Objective :: Revise the material from the line with "Screen dimensions: 1080x1536" up to and including the line with "click(x=555, y=660)", replacing "plus marker" with "plus icon" and leaving everything else unchanged. Omit the pictures from your output.

Data in this exercise ::
☆ ☆ ☆ ☆ ☆

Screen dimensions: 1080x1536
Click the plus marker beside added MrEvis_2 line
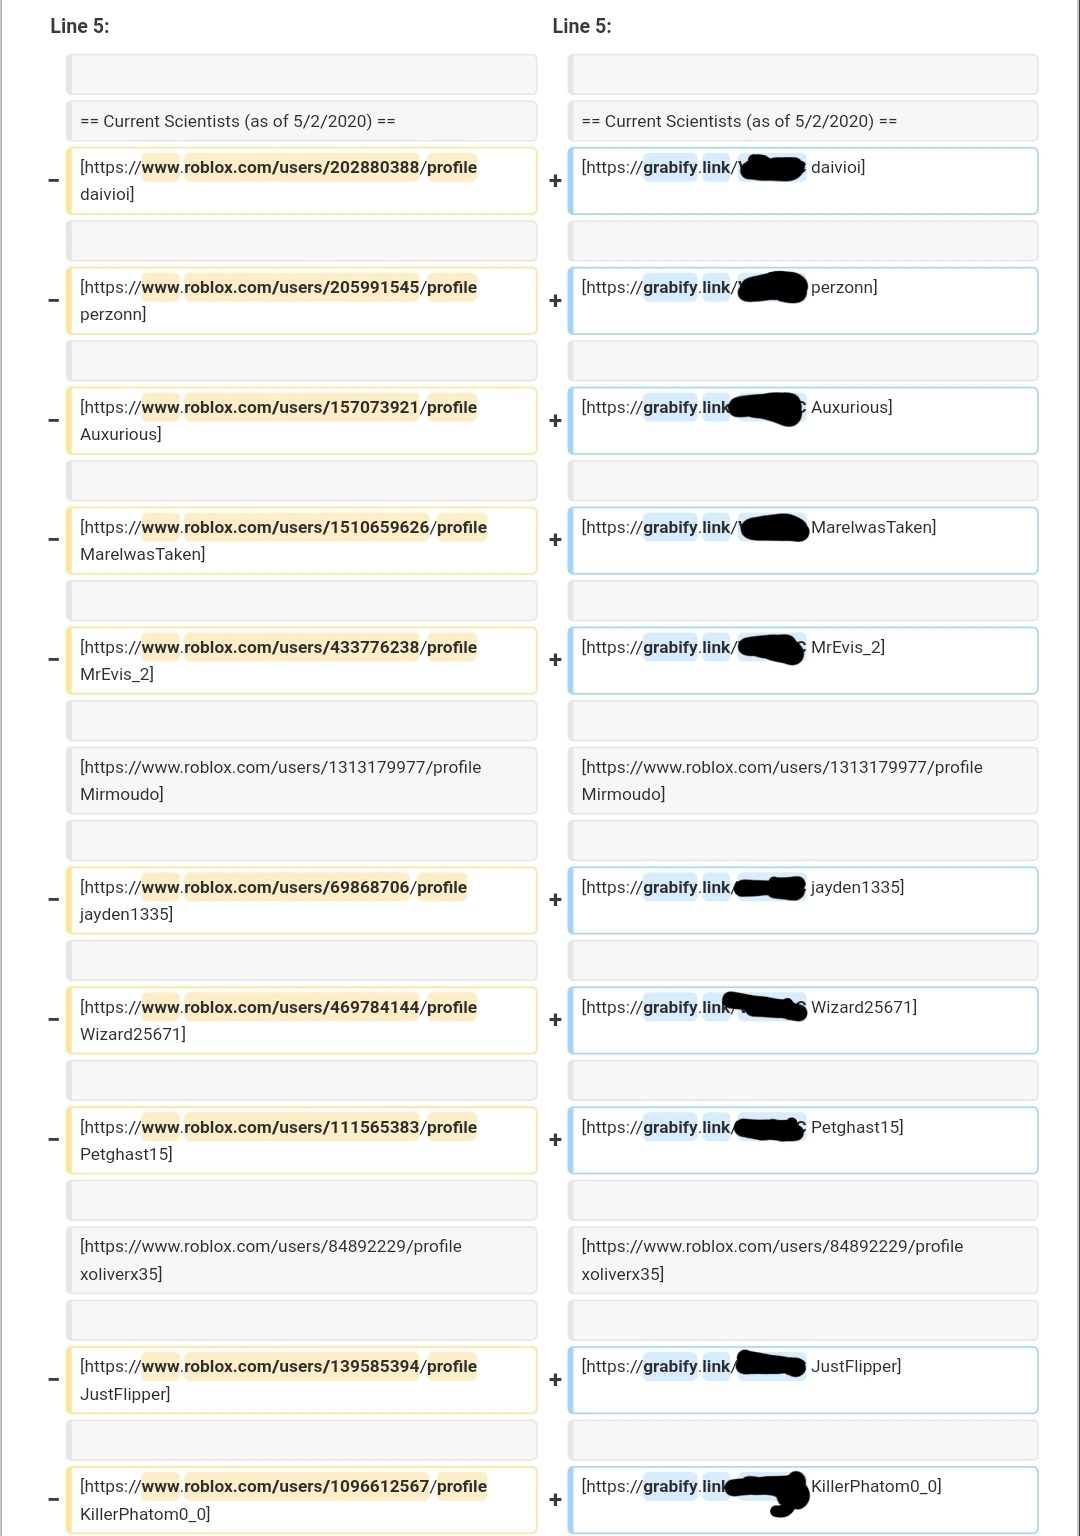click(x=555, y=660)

☆ ☆ ☆ ☆ ☆

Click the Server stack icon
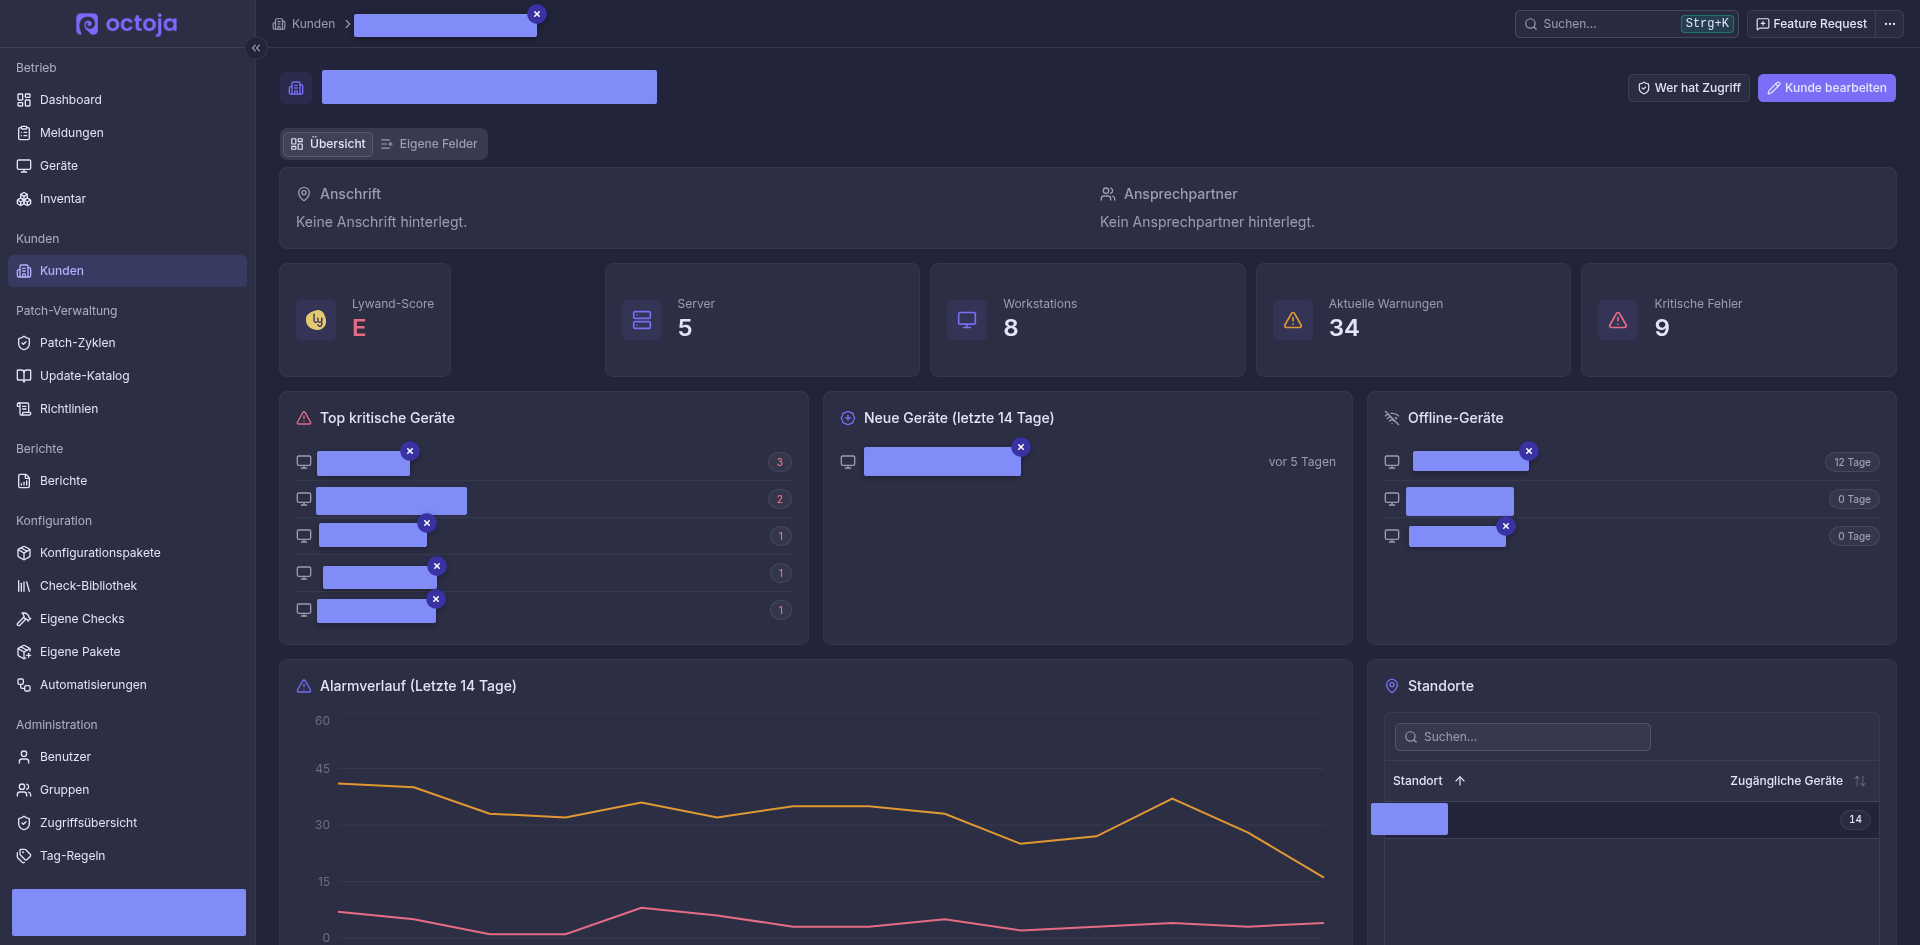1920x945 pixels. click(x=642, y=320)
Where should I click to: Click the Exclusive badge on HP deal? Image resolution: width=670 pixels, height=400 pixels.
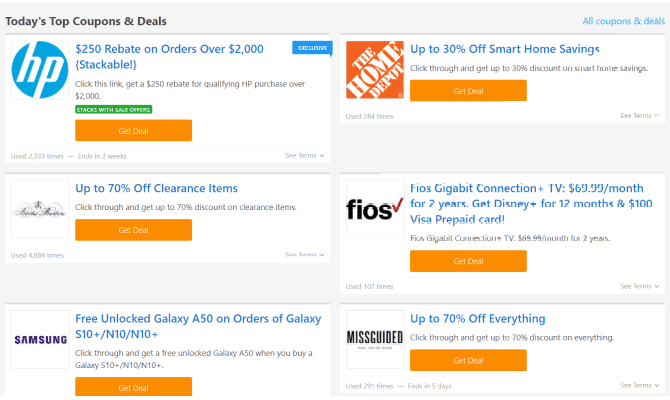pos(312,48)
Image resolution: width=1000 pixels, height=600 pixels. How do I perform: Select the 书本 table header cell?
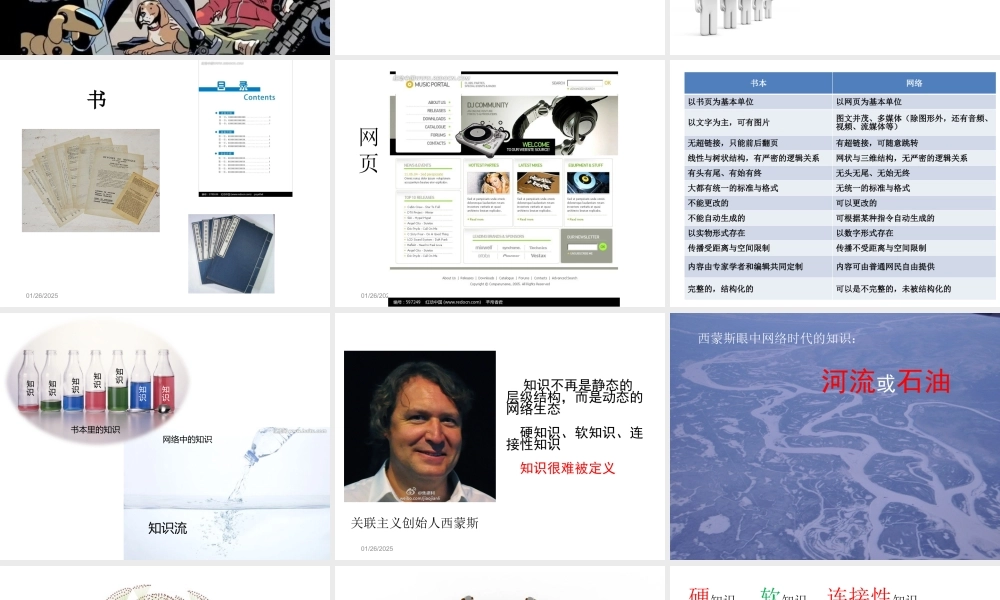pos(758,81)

☆ ☆ ☆ ☆ ☆

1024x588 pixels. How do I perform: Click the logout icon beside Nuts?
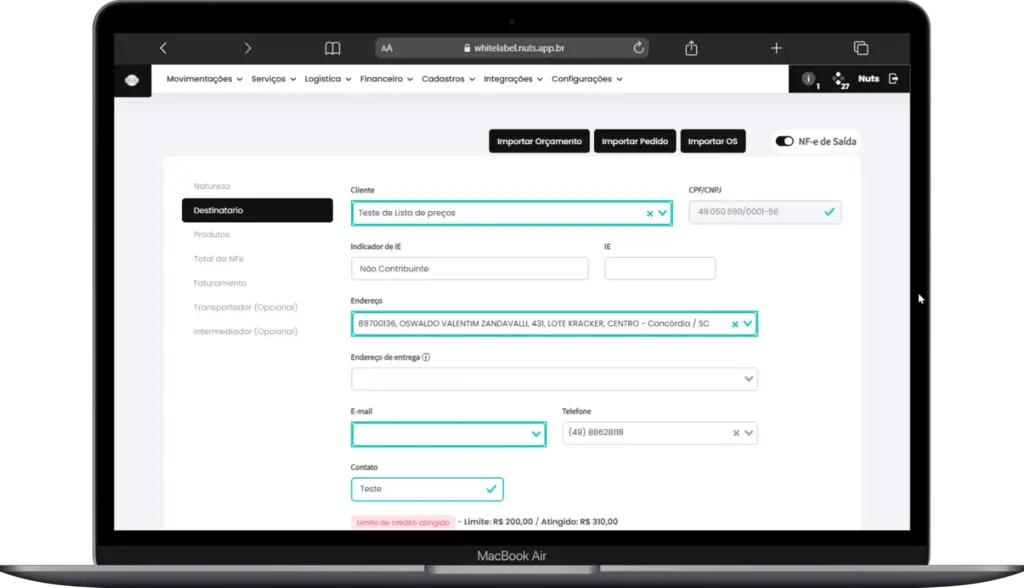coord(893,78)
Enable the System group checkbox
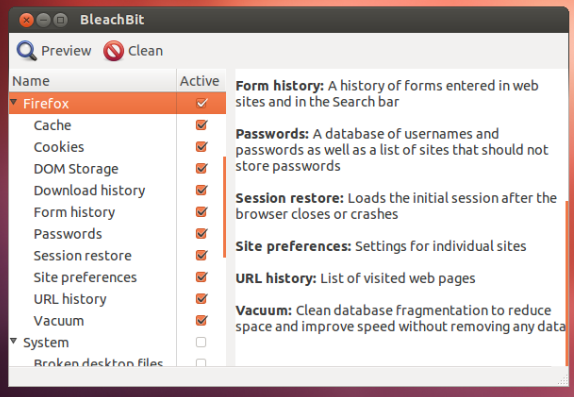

☆ ☆ ☆ ☆ ☆

Exercise answer ::
Screen dimensions: 1080x1536
Click the plus icon beside added MrEvis_2 line
click(x=555, y=660)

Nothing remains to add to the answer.